_EXTRAIT DU DOCUMENT_
====

Dossier : Les dessous de la relance
Jouer les prolongations : une partie à haut risque
La relance du nucléaire a plusieurs cordes à son arc. La prolongation du fonctionnement des réacteurs existants est l’une d’elles. Mais repousser la fin de vie a toujours un prix, et peut s’avérer être un jeu dangereux. EDF détient-il, comme il l’annonce, les atouts nécessaires pour gagner cette partie, ou y va-t-il au bluff ?
Les réacteurs nucléaires français ont été conçus pour fonctionner 40 ans et ont tous été mis en service à peu près en même temps, entre les années 1980 et 2000. Une donne de départ qui pose d’entrée de jeu un principe simple : ils arriveront tous en fin de vie entre 2020 et 2040. À moins de miser sur la prolongation. Ce que EDF estime tout à fait jouable malgré des composants non-remplaçables, un vieillissement accéléré et l’apparition de phénomènes non anticipés.
Les dés étaient pipés
En 2021, lorsque les 32 réacteurs de 900 MWe, les plus anciens du parc, ont atteint 40 ans, il a été décidé qu’ils pouvaient continuer à produire de l’électricité encore 10 années [1]. À condition de passer un examen approfondi, d’être dotés de nouveaux systèmes pour les rendre plus « sûrs » (ou plutôt un peu moins risqués) et de procéder à de très, très nombreuses « remises en conformité » (comprenez réparations).
À partir de 2023, c’est pour les réacteurs de la génération suivante, les 20 réacteurs de 1300 MWe, que la question se pose. Des réunions publiques sont organisées [2] pour que les citoyen·nes puissent s’exprimer : il s’agit quand même de la politique énergétique du pays pour la prochaine décennie ! Mais plutôt que de demander « Faut-il faire fonctionner ces réacteurs nucléaires encore 10 ans ? », la question posée est « À quelle condition peut-on les faire marcher encore 10 ans ? ». Une nuance qui a toute son importance : la prolongation n’est pas une question de volonté populaire, c’est la conséquence de choix politico-industriels. Pour avoir tout misé sur le nucléaire, au détriment du développement des énergies renouvelables qui accusent un sacré retard [3], la partie devient serrée : si on ferme les centrales nucléaires, comment la France va-t-elle produire son électricité ?
Il s’agit donc de décider de l’avenir énergétique du pays, et de voir loin. Car même si le gouvernement choisit de continuer à parier sur l’industrie atomique, un réacteur ne se construit pas en un jour. En juin 2023, EDF a donc rendu un rapport à la ministre de la Transition énergétique sur la capacité de ses réacteurs à fonctionner jusqu’à leur 60 ans et même au-delà. L’ASN ayant entre autres la mission d’éclairer le débat sur la politique énergétique, le rapport d’EDF a atterri sur son bureau.

====

_CONTENU DES DONNÉES_

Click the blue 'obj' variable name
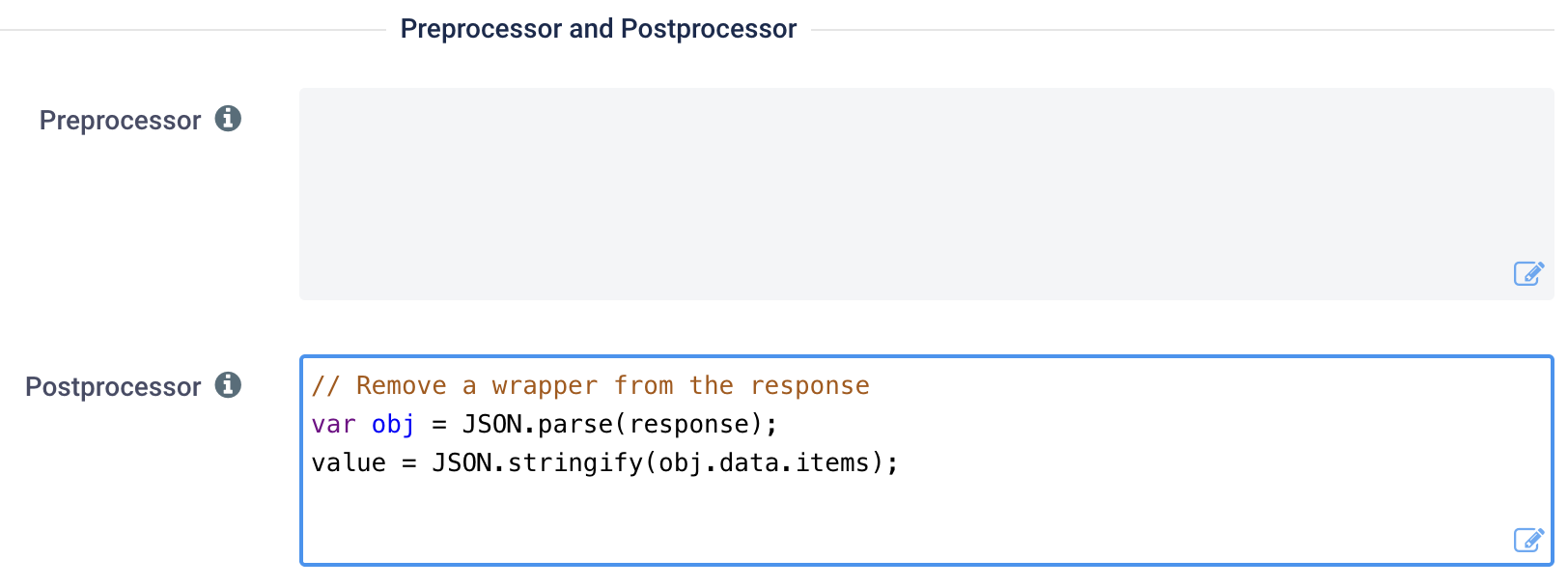The height and width of the screenshot is (587, 1568). tap(393, 424)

====

_ÉNONCÉ DE LA TÂCHE_
Poursuivez l'article sur la prolongation des réacteurs nucléaires français en reprenant juste après sa dernière phrase.

_RÉSULTAT DE LA TÂCHE_
Un jeu dangereux
L’avis de l’ASN sur ce rapport [4] n’a pas fait un pli. Les éléments avancés par EDF ne sont ni assez solides, ni suffisants. L’industriel a jusqu’à fin 2024 pour faire des études plus poussées et apporter la démonstration de la faisabilité technique de la prolongation. L’ASN dira ce qu’elle en pense fin 2026. Elle pointe à EDF les sujets les plus critiques sur lesquels il doit plancher en priorité, et rappelle qu’il y a plusieurs autres facteurs à ne pas oublier.
Au plan matériel, les cuves et les enceintes des réacteurs ne sont pas remplaçables, et certaines tuyauteries ne le sont que très difficilement. Or, ces composants posent déjà problème.
L’acier des tuyaux et des cuves vieillit mal : fragilisé par les chocs thermiques et les radiations, le métal résiste de moins en moins bien au fil du temps. Un phénomène aggravé par les défauts de fabrication qui sont malheureusement assez courants. Pour l’ASN, la rupture du métal n’est pas exclue et les arguments d’EDF, qui affirme le contraire, sont insuffisants. Quant aux enceintes des réacteurs, elles ont des fuites, et certaines sont apparues rapidement. Leur étanchéité est pourtant cruciale puisque leur fonction est de contenir une explosion et d’éviter des rejets radioactifs dans l’environnement. Le problème va coûter très cher, en temps et en argent.
L’ASN pointe aussi les « conditions d’exploitation », la manière de piloter les réacteurs. Arrêts et redémarrages répétés provoquent des chocs de température qui font vieillir plus vite les équipements. Idem avec l’augmentation de puissance que EDF a mise en œuvre sur quelques réacteurs et qui est à l’étude pour d’autres. Plus de chaleur et plus de radiations provoquent plus d’usure.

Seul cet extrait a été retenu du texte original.